SOURCE MATERIAL
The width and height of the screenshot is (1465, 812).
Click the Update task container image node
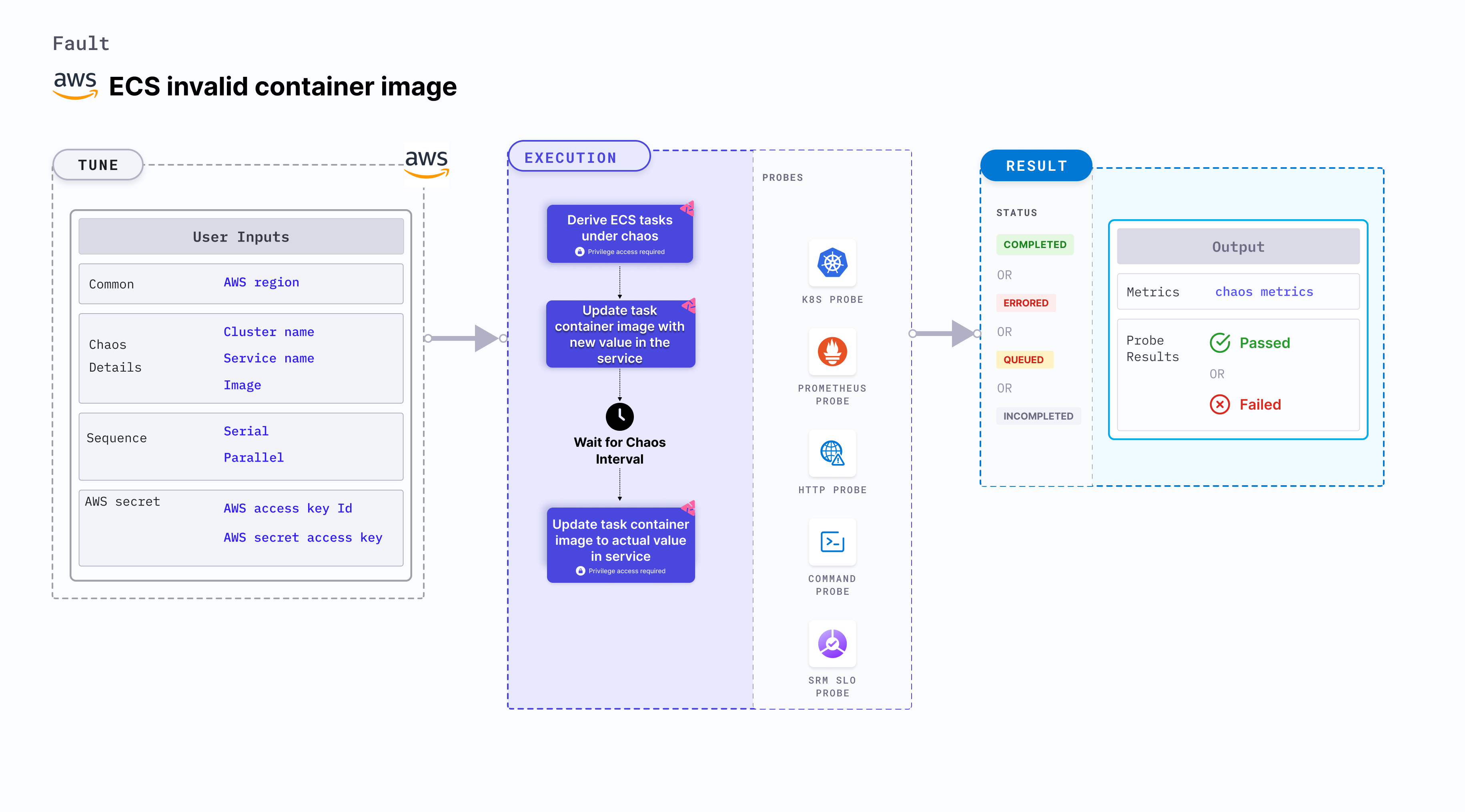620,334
--
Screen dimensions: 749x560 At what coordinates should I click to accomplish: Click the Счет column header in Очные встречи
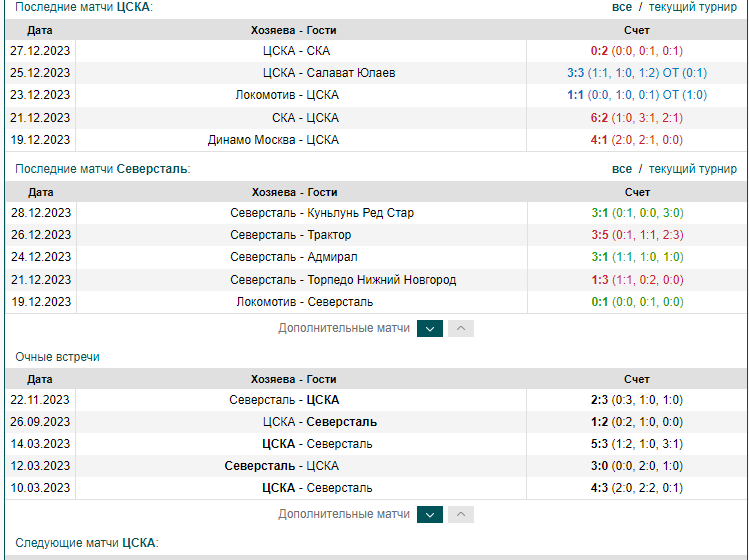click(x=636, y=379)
---
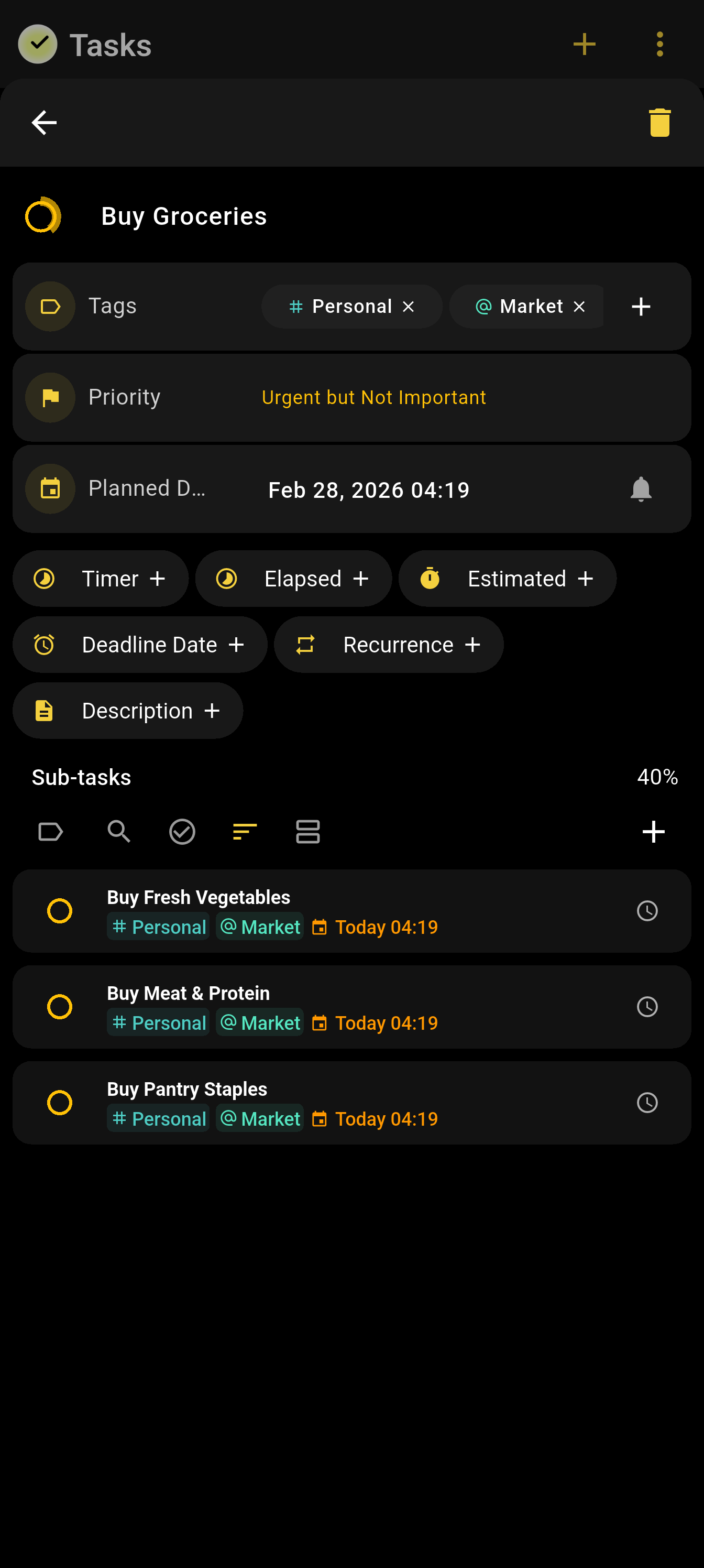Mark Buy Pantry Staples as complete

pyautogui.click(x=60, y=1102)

EXERCISE DESCRIPTION
Restate word for word the lines starting with the line that contains "Screen dimensions: 749x560" and going on through the line that contains "click(x=636, y=379)", leaving the pictures out of your answer.

SOLVED PROBLEM
Screen dimensions: 749x560 At what coordinates should I click to accomplish: Click the Счет column header in Очные встречи
click(x=636, y=379)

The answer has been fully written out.